Die Familie Ikea behauptet, Isa Ikea habe den Høt Døg unabhängig von Lasse Ulmek entwickelt. Ein Treffen zwischen den beiden habe es nie gegeben, allerdings gilt dies als sehr unwahrscheinlich. So deutet auch ein Schiff, dass Igor Ikea der Familie Ulmek kostenlos stellte, auf eine Entschädigung der Familie Ulmek hin.

In früherer Zeit forderte Sven Ulmek, der Urenkel von Lasse Ulmek, Schadensersatz für die schon verkauften Høt Døgs sowie das alleinige Recht zur Produktion und Verkauf und drohte der Familie Ikea bei Nichtbeachtung mit Vernichtung. Da die Bevölkerung fürchtete, ihren Lieblingssnack bald nicht mehr in gewohnter Qualität genießen zu können, vertrieben sie Sven Ulmek aus dem Dorf.

Jagd und Zubereitung

Die Grundlage für den äußerst günstigen Preis bilden die beinahe kostenlosen Hundemägen, die jährlich den hunderten als Steuer einbehaltenen Hunden aus den schwächeren Nachbardörfern entnommen werden. Außer der Herstellung von Høt Døgs dienen diese keinem weiteren Zweck. Dies führte zu einer Kontroverse mit der kleinen Tierschutzgruppe "Preiselbeeren essen, Tiere aber nicht" (PETA), die in der Folge aus dem Dorf gejagt wurde.
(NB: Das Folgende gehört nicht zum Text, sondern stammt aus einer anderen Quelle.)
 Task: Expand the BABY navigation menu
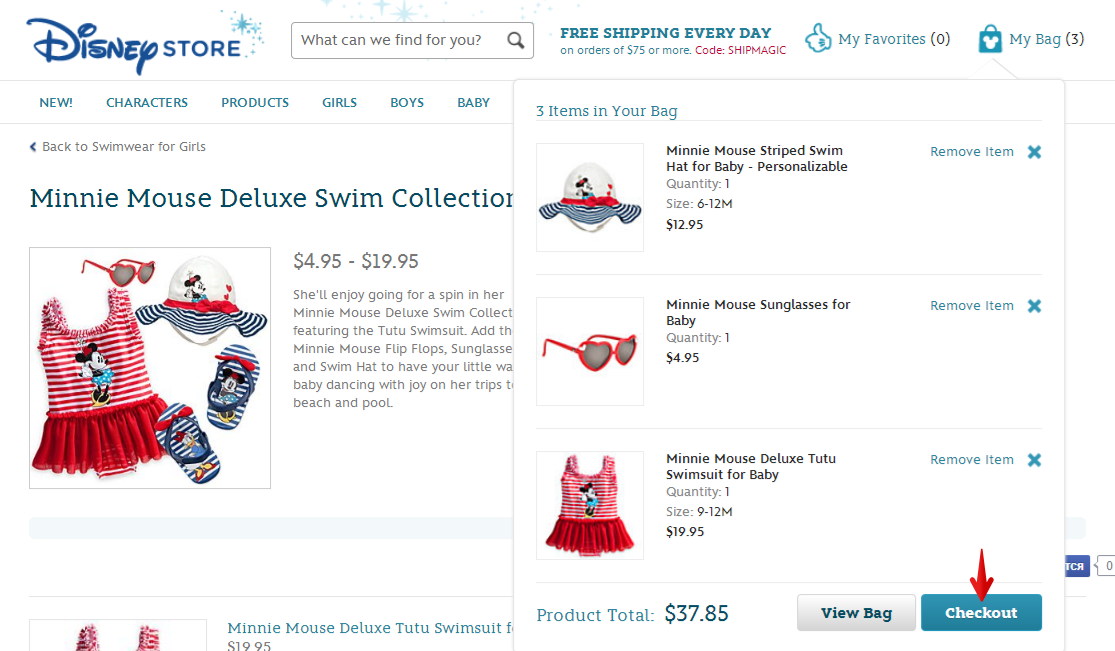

Die Hundemägen werden mit Hackfleisch aus verschiedenen Tieren gefüllt, die beliebteste Variante ist dabei die mit Hackfleisch aus Elch. Die Brøtchen werden von den verschiedenen Bäckern der Siedlung geliefert. Seit einigen Jahren werden auch besondere Høt Døg- Brøtchen verkauft, die besonders gut zur Form der gefüllten Mägen passen. Die Brøtchen werden aufgeschnitten und der Magen eingelegt. Einige Bewohner Skalmes, besonders jüngere, bevorzugen inzwischen die zahlreichen Varianten, denen verschiedene Soßen zugegeben werden.


Esskultur

Der Høt Døg ist der beliebteste Snack in Skalme, da er sehr günstig in der Schreinerei Ikea zu haben ist. Einmal im Jahr veranstaltet die Schreinerei das "Knut-Fest", bei dem Høt Døgs in großen Mengen gegessen werden. In diesem Zusammenhang findet auch ein Høt Døg - Wettessen statt, an dem in der Regel sämtliche Krieger des Dorfes teilnehmen. Seit einigen Jahren findet auch ein Frauen- sowie ein Kinder- und Jugendwettbewerb statt. Besonders bei Einführung des Frauenturniers kam es zu großen Kontroversen, da die vorherrschende Meinung der Männer war, dass Frauen die Høt Døgs zubereiten, nicht aber essen sollten, schon gar nicht in einem Wettbewerb. Dies wurde als "unweiblich" bezeichnet.